What this task involves: Write down exactly the lines from the one below that has "868x475 pixels. Task: Open" to the end of the data, both ends included; the pictures should not appear in your copy.

Stored data:

BEGIN

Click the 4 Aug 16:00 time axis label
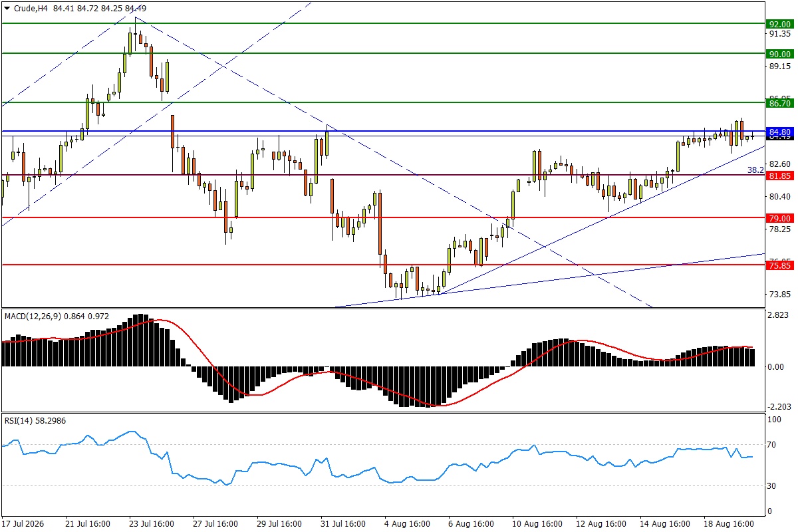This screenshot has width=798, height=532. tap(408, 524)
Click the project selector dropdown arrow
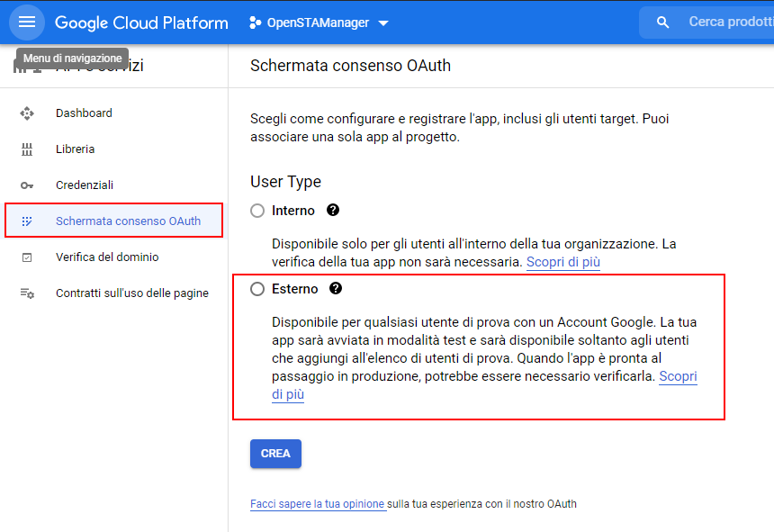Screen dimensions: 774x532 (x=383, y=23)
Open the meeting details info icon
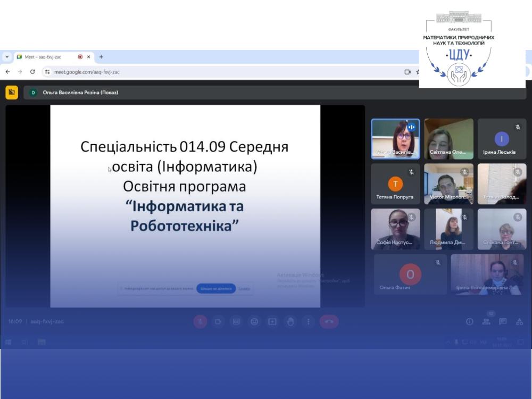Image resolution: width=532 pixels, height=399 pixels. (470, 321)
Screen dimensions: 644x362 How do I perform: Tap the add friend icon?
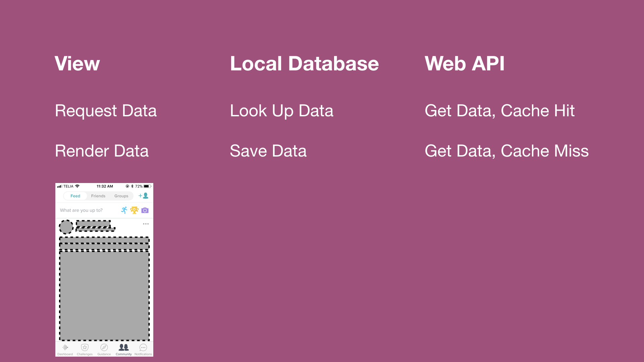click(x=144, y=196)
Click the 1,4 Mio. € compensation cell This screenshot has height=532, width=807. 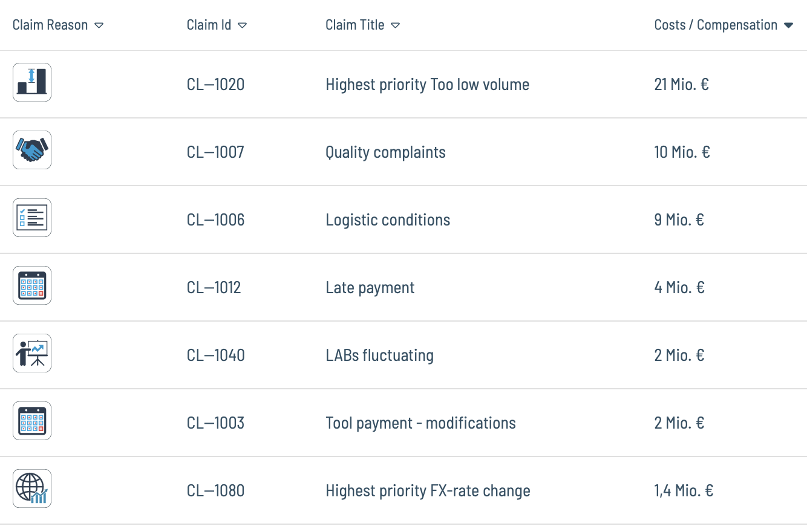click(x=684, y=491)
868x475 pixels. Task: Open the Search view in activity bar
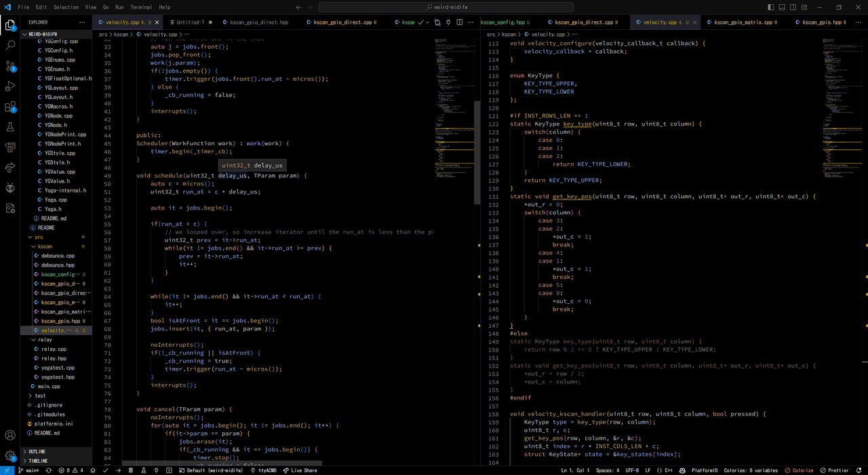click(10, 45)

END

Solution:
868x475 pixels. Task: Open the Search view in activity bar
click(10, 45)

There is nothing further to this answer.